At the same time, while I can be bemused by people who call for the heads of editors (or baseball managers, or game developers, or people in any job who steps on the toes of rabid fans, for that matter), I can't entirely be sympathetic to DC and Marvel whenever the hardcore crowd gets their Superman underoos in a bunch over something. It's not because they're monolithic corporations. I can spare a tear for those, and in fact plan on selling my soul to one as soon as I get an apporpriate offer (the current going rate; a free CM Punk T-shirt and some DVDs).

No, it's because Marvel and DC have eaten out on the frightening devotion of their most ardent fans for as long as they've been in the form we recognize them in. You can't pander to a group of people the way DC and Marvel have, especially since Stan Lee upped the ante in his singular style, and not expect them to get angry, especially when you do things patently designed to piss them off, banking on the fact that they'll buy stuff they hate anyway, out of inertia, to mitigate the nerd rage.

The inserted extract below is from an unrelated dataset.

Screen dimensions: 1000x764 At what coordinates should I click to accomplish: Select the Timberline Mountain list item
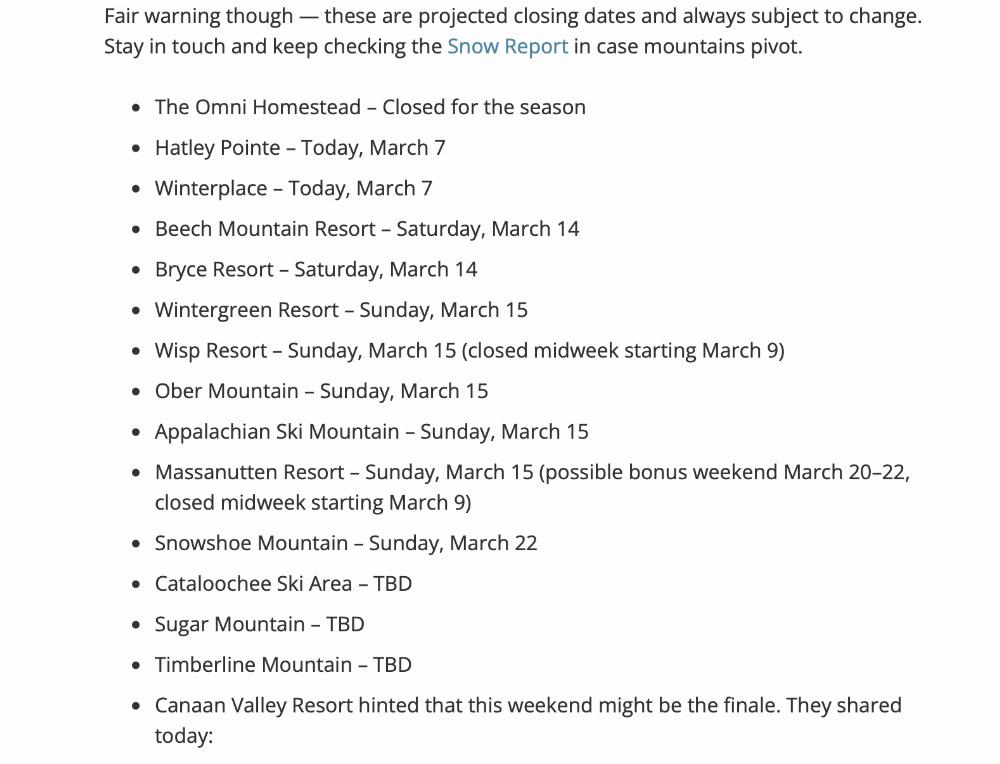(x=283, y=665)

Killing off the Giffen-DeMatties Justice League is the best actual example I can come up with in this case, although the plot out of 90% of recent mainstream superhero comics can be jammed in there pretty easily if you're so inclined.

Also, there's the thorny issue of art and commerce to consider; that comes somewhere in the middle. Whether you consider Final Crisis art or not, it's also a product, one being sold by DC Comics to a group of customers who expect certain things from it. While fan outrage at not getting the story they want, or were promised in hype they really damn well ought to no better than swallow by now, is tedious, you can't ignore the fact that there is an audience out there outside of people looking for Christ symbolism reading this thing. I'm not saying Morrison should tailor his story to them, far from it; him doing whatever he wants is the whole draw of FC to me (had to get that Father Cronin mandated devotional to GM in there somewhere before he let me have another glass of the Flavor Aid). I'm just saying that when you pander to an audience enough, you've set up a certain amount of outrage from them. Or something about audience expectation and how much responsibility publishers have to meet it. Hell, I lost sight of the point a couple hundred words back. How does Abhay pull of this stream of consciousness crap?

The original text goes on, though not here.